=== Set exercise ===
In the material below, lay out as a numbered list only the lines from the one containing "Viewport: 898px width, 861px" through the one containing "coord(456,70)", both included, and leave out blank lines.

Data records
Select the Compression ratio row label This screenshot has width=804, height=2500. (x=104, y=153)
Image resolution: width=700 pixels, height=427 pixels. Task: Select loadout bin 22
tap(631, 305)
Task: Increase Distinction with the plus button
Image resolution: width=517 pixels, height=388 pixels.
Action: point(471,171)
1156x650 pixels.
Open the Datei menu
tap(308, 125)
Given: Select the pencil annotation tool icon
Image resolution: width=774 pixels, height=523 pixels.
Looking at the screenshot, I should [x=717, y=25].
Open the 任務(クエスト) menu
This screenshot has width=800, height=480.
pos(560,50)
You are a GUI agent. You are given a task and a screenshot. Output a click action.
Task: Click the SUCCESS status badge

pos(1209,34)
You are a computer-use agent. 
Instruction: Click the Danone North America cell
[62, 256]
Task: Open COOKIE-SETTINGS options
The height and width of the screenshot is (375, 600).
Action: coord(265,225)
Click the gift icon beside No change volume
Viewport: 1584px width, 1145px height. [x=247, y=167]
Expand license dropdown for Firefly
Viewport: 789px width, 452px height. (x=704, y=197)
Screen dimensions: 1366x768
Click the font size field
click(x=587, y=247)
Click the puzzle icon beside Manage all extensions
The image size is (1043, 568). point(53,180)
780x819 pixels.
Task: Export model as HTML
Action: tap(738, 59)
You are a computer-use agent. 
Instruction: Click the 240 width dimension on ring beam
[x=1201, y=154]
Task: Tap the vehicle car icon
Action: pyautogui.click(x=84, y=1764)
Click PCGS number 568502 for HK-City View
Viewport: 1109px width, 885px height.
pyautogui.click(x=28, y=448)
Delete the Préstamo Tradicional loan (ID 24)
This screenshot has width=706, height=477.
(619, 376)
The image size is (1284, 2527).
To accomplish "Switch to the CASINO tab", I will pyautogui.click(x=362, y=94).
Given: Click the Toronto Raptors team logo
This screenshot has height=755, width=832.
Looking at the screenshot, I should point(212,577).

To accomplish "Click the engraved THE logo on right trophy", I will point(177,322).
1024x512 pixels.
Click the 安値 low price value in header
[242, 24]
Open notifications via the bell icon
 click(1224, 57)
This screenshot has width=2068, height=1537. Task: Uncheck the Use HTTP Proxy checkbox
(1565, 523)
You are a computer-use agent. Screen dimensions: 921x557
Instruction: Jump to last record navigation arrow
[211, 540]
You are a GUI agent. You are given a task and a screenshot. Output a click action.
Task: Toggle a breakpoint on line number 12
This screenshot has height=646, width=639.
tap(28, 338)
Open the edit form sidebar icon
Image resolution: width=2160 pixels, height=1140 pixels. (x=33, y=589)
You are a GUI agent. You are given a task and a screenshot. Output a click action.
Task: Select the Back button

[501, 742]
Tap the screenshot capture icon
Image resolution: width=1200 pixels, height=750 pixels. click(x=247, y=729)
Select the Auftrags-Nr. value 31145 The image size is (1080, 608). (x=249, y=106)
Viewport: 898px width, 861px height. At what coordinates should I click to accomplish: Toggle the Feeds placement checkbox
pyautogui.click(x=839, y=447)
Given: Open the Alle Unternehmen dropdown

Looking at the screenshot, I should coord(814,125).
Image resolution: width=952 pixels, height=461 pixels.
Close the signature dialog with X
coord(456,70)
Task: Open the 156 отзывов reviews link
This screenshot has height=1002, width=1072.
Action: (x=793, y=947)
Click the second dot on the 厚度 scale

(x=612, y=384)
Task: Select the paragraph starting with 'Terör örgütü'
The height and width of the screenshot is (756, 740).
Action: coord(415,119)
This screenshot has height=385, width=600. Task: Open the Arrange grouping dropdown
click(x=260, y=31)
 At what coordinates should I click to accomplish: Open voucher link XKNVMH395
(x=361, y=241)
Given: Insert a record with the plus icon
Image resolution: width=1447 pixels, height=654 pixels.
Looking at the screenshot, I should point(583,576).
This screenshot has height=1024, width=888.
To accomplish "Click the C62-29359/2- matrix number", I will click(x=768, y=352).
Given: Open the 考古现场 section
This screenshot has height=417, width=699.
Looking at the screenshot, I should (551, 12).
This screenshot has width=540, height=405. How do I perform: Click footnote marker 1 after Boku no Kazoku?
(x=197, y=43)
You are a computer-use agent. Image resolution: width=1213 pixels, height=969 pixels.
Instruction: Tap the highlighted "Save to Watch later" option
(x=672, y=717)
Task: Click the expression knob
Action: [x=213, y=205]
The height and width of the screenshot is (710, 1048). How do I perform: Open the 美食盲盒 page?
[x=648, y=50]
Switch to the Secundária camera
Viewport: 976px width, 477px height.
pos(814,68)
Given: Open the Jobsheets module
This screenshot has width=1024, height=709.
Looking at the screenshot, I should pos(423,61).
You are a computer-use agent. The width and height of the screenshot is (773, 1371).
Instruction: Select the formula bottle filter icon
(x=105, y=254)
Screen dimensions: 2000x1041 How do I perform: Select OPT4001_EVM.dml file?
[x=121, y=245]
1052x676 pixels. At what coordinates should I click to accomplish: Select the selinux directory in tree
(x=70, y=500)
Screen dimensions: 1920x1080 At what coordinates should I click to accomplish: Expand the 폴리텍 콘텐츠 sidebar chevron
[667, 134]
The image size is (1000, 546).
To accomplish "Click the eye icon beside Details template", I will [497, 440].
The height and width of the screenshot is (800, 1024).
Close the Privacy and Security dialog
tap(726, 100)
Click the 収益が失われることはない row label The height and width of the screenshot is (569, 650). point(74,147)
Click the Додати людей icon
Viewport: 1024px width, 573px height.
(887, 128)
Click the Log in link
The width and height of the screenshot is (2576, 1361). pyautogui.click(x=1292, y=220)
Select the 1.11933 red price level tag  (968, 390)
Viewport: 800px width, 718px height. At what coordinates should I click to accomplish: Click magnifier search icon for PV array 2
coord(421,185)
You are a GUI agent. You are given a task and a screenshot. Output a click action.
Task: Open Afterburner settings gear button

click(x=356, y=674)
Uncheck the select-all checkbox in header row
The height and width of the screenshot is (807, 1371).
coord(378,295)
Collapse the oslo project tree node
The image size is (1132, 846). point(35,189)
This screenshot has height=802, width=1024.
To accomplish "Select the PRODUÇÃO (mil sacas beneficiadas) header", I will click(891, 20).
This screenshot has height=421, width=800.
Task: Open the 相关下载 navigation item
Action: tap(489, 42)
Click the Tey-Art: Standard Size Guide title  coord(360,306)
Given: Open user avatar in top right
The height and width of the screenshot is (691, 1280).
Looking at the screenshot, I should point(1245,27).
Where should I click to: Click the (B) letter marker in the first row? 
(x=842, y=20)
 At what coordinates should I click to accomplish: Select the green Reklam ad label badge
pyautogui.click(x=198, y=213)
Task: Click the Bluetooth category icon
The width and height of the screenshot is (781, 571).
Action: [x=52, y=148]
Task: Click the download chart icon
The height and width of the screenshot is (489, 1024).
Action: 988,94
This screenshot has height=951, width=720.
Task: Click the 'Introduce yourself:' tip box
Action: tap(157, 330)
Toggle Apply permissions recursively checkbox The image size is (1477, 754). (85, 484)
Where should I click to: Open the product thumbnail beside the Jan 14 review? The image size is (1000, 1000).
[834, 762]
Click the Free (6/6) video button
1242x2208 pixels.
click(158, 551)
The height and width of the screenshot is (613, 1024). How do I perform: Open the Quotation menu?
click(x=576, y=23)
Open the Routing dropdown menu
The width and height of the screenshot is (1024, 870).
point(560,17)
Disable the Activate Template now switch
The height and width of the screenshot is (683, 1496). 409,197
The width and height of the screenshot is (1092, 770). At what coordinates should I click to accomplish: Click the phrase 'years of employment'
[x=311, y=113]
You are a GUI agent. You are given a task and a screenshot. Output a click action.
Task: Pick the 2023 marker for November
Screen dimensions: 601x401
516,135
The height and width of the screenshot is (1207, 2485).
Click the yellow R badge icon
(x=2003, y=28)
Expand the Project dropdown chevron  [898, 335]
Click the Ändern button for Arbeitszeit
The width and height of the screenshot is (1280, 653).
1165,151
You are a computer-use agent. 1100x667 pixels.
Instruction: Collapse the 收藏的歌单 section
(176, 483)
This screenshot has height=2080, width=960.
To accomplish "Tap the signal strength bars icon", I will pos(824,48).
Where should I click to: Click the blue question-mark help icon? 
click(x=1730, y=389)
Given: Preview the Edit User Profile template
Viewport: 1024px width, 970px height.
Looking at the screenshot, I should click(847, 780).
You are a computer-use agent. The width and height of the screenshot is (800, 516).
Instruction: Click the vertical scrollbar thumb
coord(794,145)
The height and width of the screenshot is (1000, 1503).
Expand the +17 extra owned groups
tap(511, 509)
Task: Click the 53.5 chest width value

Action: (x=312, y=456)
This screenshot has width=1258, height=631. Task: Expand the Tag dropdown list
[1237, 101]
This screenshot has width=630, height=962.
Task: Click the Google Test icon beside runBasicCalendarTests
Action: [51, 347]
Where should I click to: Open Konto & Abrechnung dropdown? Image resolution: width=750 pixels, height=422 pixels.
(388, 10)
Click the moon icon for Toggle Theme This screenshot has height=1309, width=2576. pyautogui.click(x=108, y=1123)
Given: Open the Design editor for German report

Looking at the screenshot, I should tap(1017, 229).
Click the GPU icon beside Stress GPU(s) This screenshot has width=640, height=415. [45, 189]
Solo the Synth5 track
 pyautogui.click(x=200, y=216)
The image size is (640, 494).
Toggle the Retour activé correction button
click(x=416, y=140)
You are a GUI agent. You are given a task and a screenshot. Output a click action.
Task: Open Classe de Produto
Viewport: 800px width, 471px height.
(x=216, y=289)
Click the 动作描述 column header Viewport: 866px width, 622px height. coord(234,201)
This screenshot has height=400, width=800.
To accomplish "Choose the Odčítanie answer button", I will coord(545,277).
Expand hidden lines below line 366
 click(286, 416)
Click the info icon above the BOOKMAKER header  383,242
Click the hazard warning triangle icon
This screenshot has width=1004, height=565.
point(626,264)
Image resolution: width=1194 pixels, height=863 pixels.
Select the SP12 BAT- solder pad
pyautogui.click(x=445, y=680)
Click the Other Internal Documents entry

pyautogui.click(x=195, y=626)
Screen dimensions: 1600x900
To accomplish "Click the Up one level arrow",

=== Written solution ===
1. Viewport: 898px width, 861px height. At what coordinates should I click to accomplish: Toggle the Feeds placement checkbox
2. pyautogui.click(x=839, y=447)
3. Given: Open the Alle Unternehmen dropdown
4. Looking at the screenshot, I should coord(814,125).
5. Image resolution: width=952 pixels, height=461 pixels.
6. Close the signature dialog with X
7. coord(456,70)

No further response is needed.